Wilminvest continues to evolve, now focusing on families experiencing homelessness or housing instability. It owns/manages 33 Wilmington properties and employs two full-time and four part-time in real estate (there’s also a logistics unit).

Mentorship is at the heart of Summer Founders. Over 12 weeks, students gain critical insights from seasoned entrepreneurs, investors and community leaders like alumna Stacey Grant.
Mentorship is at the heart of Summer Founders. Over 12 weeks, students gain critical insights from seasoned entrepreneurs, investors and community leaders like alumna Stacey Grant.

“We partner with Amazon to deliver packages, where we manage a fleet of over 20 trucks and have a team of 80 full-time employees,” said Fender, Wilminvest’s president, who in 2019 earned a bachelor’s in management and marketing, plus minors in social entrepreneurship and Spanish.
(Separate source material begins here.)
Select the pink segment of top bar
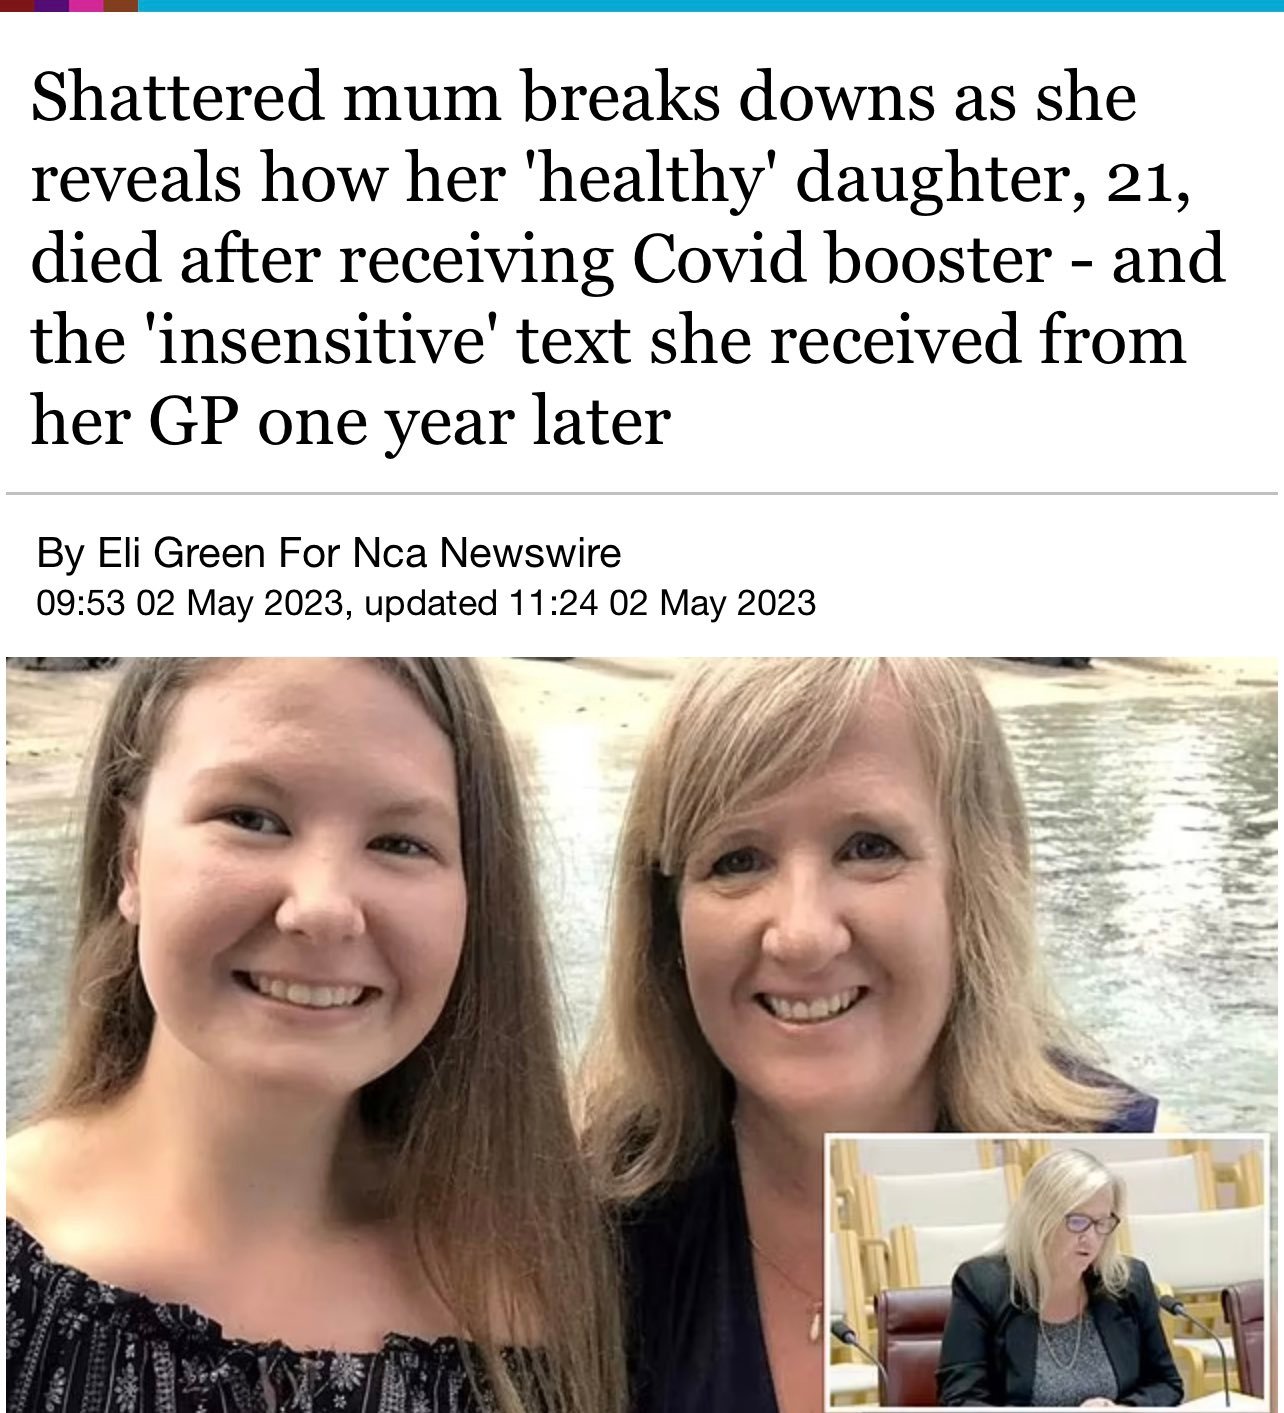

“We do believe that you can do good work and be structured as a for-profit,” said Amin, who in 2019 earned his bachelor’s degree in entrepreneurship and a competency in real estate finance. “In my opinion, the only difference is how you get taxed. … We all need to consider profitable business models or sustainable business models, even when doing good.”

One last lesson involved commitment.

“During Summer Founders, I learned firsthand that it’s a meritocracy,” Stager said. “The people who gained the most were the ones who went all in — living and breathing their startup every day. I practically lived between [Horn’s Venture Development Center] and the highway, spending my days building and my nights on the road talking to customers. Meanwhile, others dropped in a few times a week and treated it like a side project. The difference in outcomes was night and day. Startups are all about momentum — and when you fully commit, your network and learning start to snowball fast.”